3D volumetric images of ionospheric plasma density (left) and a single beam (bottom right) measured by the Poker Flat Incoherent Scatter Radar (PFISR) with auroral green-line measurements from a co-located Meridian Scanning Photometer (top right). Measurements were taken on January 16, 2020 during a geomagnetic substorm near substorm onset. PFISR is able to resolve spatial and temporal structuring of the ionosphere in response to the substorm.
Hinode EUV Imaging Spectrometer scan of the solar disk taken on January 18-20, 2020. The image is constructed by re-pointing the spacecraft 15 times and stepping the spectrometer slit over the observed field-of-view. Exposures are taken every 30s in many different spectral lines. The data can be used to produce density, temperature, velocity, and elemental abundance maps. See, for example, Brooks et al. (2015), Nature Comm. 6, 5947. This image shows the solar corona at a temperature 1.8MK.
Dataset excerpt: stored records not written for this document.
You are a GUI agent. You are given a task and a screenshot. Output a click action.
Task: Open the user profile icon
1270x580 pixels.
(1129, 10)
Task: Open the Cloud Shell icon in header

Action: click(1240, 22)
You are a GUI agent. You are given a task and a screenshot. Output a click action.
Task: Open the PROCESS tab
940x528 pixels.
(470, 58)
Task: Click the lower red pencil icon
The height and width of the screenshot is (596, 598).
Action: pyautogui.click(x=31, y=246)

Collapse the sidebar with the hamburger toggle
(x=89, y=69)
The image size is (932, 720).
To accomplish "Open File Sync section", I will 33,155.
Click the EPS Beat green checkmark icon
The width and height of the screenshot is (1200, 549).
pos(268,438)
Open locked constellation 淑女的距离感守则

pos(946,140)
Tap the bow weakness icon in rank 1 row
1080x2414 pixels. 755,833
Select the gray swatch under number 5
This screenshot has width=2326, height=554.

A jet of material is ejected near the south pole of the Sun at ~185 deg. PA on January 21, 2020 between 0:50 and 1:25 UT. This running subtraction movie was produced from the Mauna Loa K-Cor images with a field-of-view of 1.05 to 3 solar radii.
Kislovodsk Mountain Astronomical Station solar wind forecast for 2020-01-23.
The top left and right panels are the full-disk Hα monochromatic images and line of sight photospheric magnetic fields taken with the Fe I 532.4 nm line from the Monitor of Solar Activity System. The bottom left and right panels represent the high-resolution photospheric monochromatic images and corresponding line-of-sight magnetic fields at Fe I 532.4nm line observed by 35-cm Solar Magnetic Field Telescope on Jan 24, 2020. The location as well as the field of view of the high resolution image on the full solar disk is marked by the red box in the top right image.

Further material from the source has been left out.